Remote access to a server

Introduction

XTRF security policy requires that plaintext credentials are not exchanged between XTRF and the Customer, because storing user passwords in our databases and emails may pose a security risk.


Linux servers

The recommended remote access is via the SSH (secure shell) protocol because it provides us with the remote console.

There are two basic ways to authorize remote users:

  • Via a login/password. You are required to use XTRF Secure Credentials Storage instead of sending passwords directly in emails/tickets.

  • Via a private/public keypair, a recommended method.
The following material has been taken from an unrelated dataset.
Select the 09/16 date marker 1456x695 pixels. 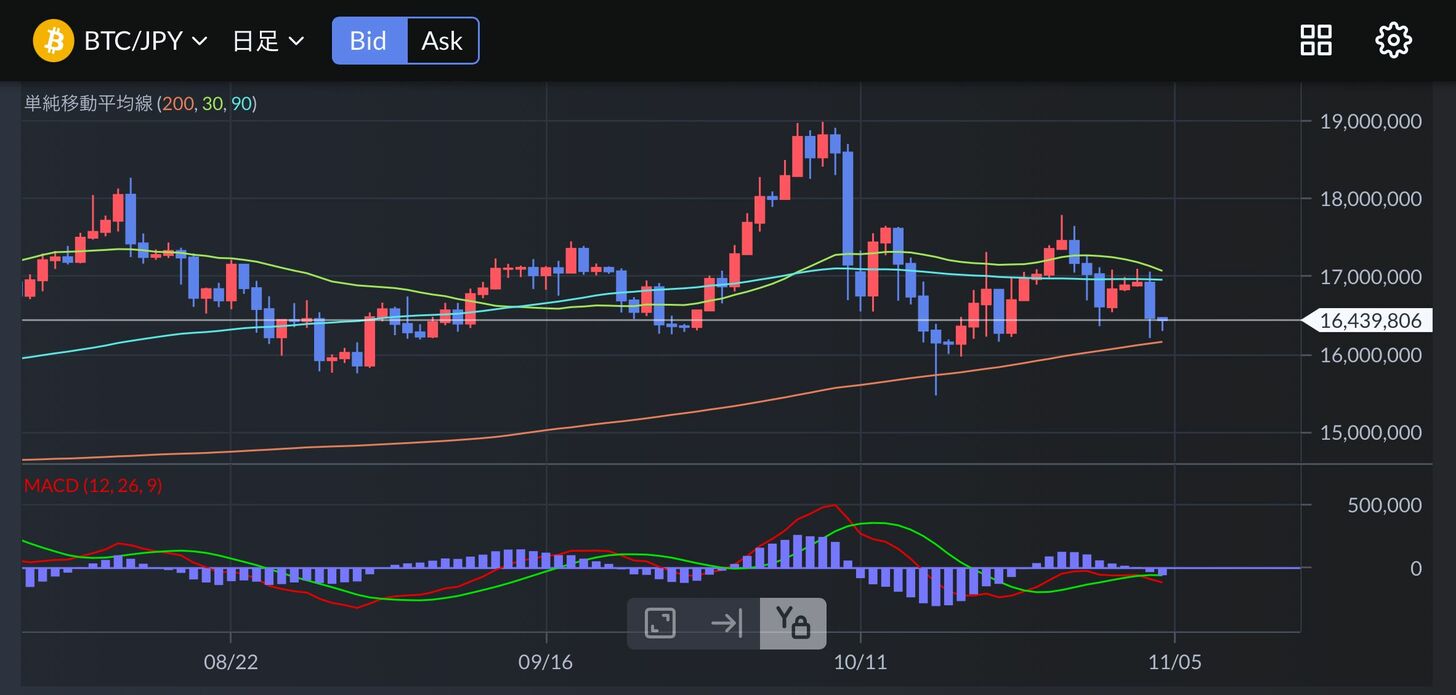[547, 662]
Please make sure the sudo rights are granted in case system modifications are required.

Instead of sending us passwords, we recommend that you use our public key, which is: 

ssh-ed25519 AAAAC3NzaC1lZDI1NTE5AAAAIFuG6GYlm1NPmU586xFAVDs/aul3CLK/3PnCQFCqGnjU ssh@xtrf

When using the public key:

  1. Put it to the .ssh directory and the authorized_keys file, which may not exist yet.
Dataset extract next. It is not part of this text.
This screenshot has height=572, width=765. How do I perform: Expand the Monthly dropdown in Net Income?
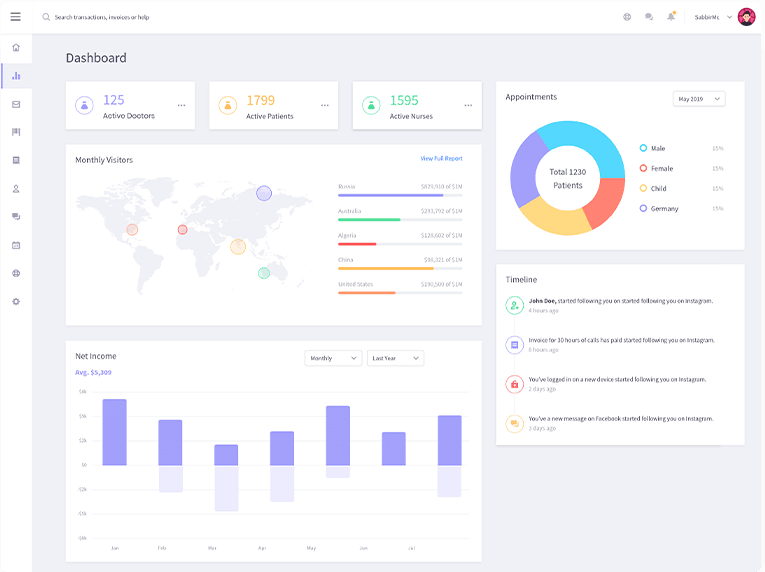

  2. Change your password, and do not send it to us or anyone else.

By using our public key, you will not need to exchange passwords with us because we can now securely log in to your server.

If you need to restrict SSH address from one IP address, please use 148.251.5.0


Windows servers

The recommended remote access is via the Remote Desktop Protocol (RDP). You are required to use XTRF Secure Credential Storage instead of sending passwords directly in emails/tickets.

Alternatively, we can connect with TeamViewer software, but make sure the desktop session does not require a password to unlock.